Machine Learning
Time Series
Forecasting
Time Series Analysis & Forecasting
Time series analysis focuses on data collected over time, capturing trend, seasonality and autocorrelation to make reliable forecasts.
Basic Components of a Time Series
- Trend: long‑term increase or decrease in the series.
- Seasonality: repeating patterns at fixed periods (daily, weekly, yearly).
- Cyclical: long‑term cycles not tied to a fixed calendar frequency.
- Noise: random variation that is not explained by the above components.
Stationarity & Differencing
Many classical models (like ARIMA) assume the series is stationary, meaning its statistical properties (mean, variance) don’t change over time.
- Use plots and tests (e.g.
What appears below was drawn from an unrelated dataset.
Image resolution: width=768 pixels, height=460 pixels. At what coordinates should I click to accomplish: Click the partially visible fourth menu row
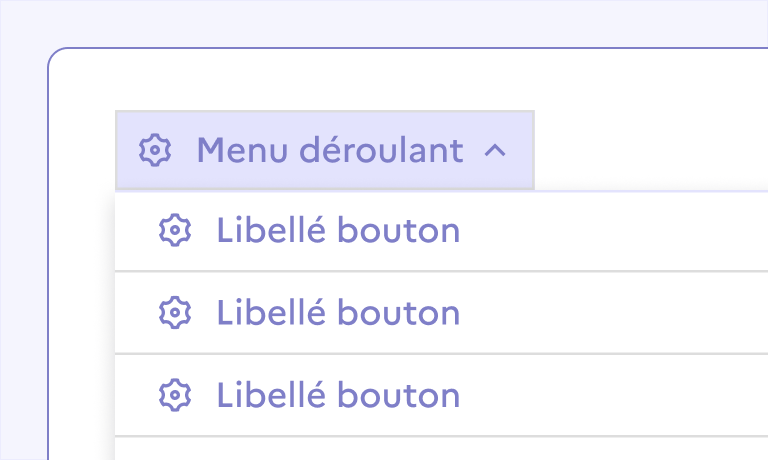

ADF test) to check stationarity.
- Apply differencing (subtract previous values) to remove trend.
- Seasonal differencing can remove repeating seasonal patterns.
ARIMA Model Overview
ARIMA stands for AutoRegressive Integrated Moving Average and is denoted as ARIMA(p, d, q):
- p: order of autoregression (lagged values of the series).
- d: degree of differencing.
- q: order of moving average (lagged forecast errors).
Seasonal ARIMA (SARIMA) extends this with seasonal components (P, D, Q, m).
Machine Learning Approaches
Instead of classical time series models, you can also frame forecasting as a supervised ML problem:
- Create lag features (e.g.
y_{t-1}, y_{t-2}, ...) and use tree‑based models or linear models. - Use sliding windows over the time series to predict the next value.
- For multivariate series, include additional explanatory variables (exogenous features).
Train/Test Splits for Time Series
Unlike i.i.d. data, you cannot randomly shuffle time series when splitting:
- Use the first part of the series for training and the later part for testing.
- Use time‑based cross‑validation (rolling or expanding windows) for robust evaluation.